- Extrait -
À la fois un hommage au cinéaste Karel Doing et un prolongement de son oeuvre sous la forme d’un voyage sonore fascinant, ces nouvelles visions musicales de Pierre Bastien enchantent l’esprit.


D’un côté, le cinéaste hollandais Karel Doing, auteur de documentaires, de films expérimentaux, d’installations optiques et de performances ; de l’autre, le musicien et compositeur français Pierre Bastien, inventeur invétéré d’orchestres mécaniques. Ces deux-là se connaissent bien, se sont rencontrés à Rotterdam à la fin des années 1980 et ont depuis travaillé ensemble sur divers projets audio-visuels. Deux oeuvres témoignent notamment de leur féconde union artistique : le CD-Rom interactif Neuf Jouets Optiques (2000) — soit neuf propositions sonores et visuelles destinées à être montées par l’utilisateur — et le film/performance sound Four Eyes (2002) — dans lequel constructions mécanicomusicales et cinéma originel anarratif rejouent/déroulent de concert les perceptions sensorielles enfouies en tout un chacun. Conçu comme un hommage du second au premier, Visions of Doing regroupe quelques unes des pièces enregistrées en studio ou en live dans le cadre de performances. Des morceaux composés spécialement pour le cinéaste et intégrés ensuite à ses oeuvres, mais, aussi, des propositions musicales (“Bubblin’”, “The Thermodynamic Orchestra”) qui ont inspiré à Karel le développement a posteriori de ses jouets optiques.

Fruit d’une étroite collaboration sur plusieurs années, Visions of Doing ne se résume toutefois pas à une compilation paresseuse, sorte de best of à déposer sous le sapin de Noël. L’album, très accessible et sans doute une des meilleures portes d’entrée pour découvrir Pierre Bastien, peut en effet très bien s’écouter sans que l’auditeur ait pris soin auparavant de se renseigner sur la provenance exacte des morceaux. L’ensemble des plages forme un tout homogène où machines et instruments acoustiques élaborent un environnement imaginaire volontiers onirique, succession d’images flottantes suspendues au fil de micro-évènements sonores. On comprend d’ailleurs rapidement en quoi la musique de Pierre Bastien peut soutenir les plans d’un film : un mouvement indicible la parcourt et active aussitôt une série d’images fugaces qui, littéralement, font voir, à travers tout un jeu de perceptions savamment agencées.

De proche en proche, la mélodie — du bonheur — chemine ainsi avec une simplicité déconcertante et génère quantité de visions enchanteresses. Dans “Visions of Shanghai”, dont le finale est emprunté à un traditionnel chinois, l’accumulation des sources sonores procède d’une géographie mentale qui projette l’auditeur au milieu d’un espace mystérieux et évocateur de terres asiatiques pour le moins poétiques. Les percussions répétitives, assorties de délicates touches de synthé et des notes d’une flûte égrenées avec parcimonie, l’énigmatique souffle grave surgissant au premier plan, les probables cymbales bientôt perçues dans le lointain et la ritournelle asiatique conclusive situent précisément la musique entendue, en même temps qu’elles lui confèrent un réel pouvoir d’étrangeté. A la fois en terrain (re)connu (explicitement désigné par le titre du morceau) et amené à constamment s’interroger sur la nature sonore de ce qu’il entend (chaque instrument se dévoile plus qu’il ne sonne vraiment), l’auditeur participe pleinement au processus musical, se fait un film dont il est le principal acteur.

- Données brutes -

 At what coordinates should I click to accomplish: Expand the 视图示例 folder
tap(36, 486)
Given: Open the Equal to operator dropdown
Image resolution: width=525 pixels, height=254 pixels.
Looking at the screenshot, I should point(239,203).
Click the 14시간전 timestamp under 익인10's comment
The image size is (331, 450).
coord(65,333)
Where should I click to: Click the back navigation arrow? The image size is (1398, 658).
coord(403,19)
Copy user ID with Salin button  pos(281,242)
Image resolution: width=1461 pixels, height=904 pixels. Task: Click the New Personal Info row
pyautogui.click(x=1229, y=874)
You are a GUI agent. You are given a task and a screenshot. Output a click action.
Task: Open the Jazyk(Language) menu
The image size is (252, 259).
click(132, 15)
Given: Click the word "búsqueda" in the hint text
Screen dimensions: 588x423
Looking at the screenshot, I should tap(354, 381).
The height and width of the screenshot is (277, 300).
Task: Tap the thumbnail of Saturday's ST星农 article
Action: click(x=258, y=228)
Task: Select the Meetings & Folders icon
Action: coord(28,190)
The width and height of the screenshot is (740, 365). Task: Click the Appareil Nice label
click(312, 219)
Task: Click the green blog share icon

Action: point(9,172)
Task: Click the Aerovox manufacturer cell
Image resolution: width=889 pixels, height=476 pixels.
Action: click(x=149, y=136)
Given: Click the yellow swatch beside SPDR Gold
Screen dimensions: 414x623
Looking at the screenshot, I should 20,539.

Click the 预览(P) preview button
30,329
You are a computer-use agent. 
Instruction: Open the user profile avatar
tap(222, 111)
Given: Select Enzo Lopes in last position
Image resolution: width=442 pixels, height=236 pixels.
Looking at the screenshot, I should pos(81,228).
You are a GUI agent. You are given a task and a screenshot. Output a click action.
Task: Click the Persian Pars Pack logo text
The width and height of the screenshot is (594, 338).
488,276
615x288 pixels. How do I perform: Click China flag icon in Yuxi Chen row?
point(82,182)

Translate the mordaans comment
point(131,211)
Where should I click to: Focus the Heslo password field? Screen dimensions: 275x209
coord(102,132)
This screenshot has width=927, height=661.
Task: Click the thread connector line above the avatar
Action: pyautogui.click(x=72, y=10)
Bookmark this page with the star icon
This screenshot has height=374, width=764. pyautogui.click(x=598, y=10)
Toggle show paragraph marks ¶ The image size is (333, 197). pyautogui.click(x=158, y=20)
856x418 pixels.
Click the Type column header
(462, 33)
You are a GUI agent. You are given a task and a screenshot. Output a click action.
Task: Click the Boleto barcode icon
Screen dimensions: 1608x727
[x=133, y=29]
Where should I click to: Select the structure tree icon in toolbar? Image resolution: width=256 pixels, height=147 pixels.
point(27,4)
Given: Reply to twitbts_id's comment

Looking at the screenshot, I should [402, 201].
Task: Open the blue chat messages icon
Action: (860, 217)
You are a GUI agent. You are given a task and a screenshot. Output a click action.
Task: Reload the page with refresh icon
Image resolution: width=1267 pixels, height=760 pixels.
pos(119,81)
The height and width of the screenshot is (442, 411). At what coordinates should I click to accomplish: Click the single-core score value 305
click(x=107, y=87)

- Consigne -
Pouvez-vous transcrire mot pour mot, dans la critique de Visions of Doing, tout ce qui va de « À la fois un » jusqu'à « Bastien enchantent l’esprit. » ? Les items proviennent d'une autre source.

- Exercice corrigé -
À la fois un hommage au cinéaste Karel Doing et un prolongement de son oeuvre sous la forme d’un voyage sonore fascinant, ces nouvelles visions musicales de Pierre Bastien enchantent l’esprit.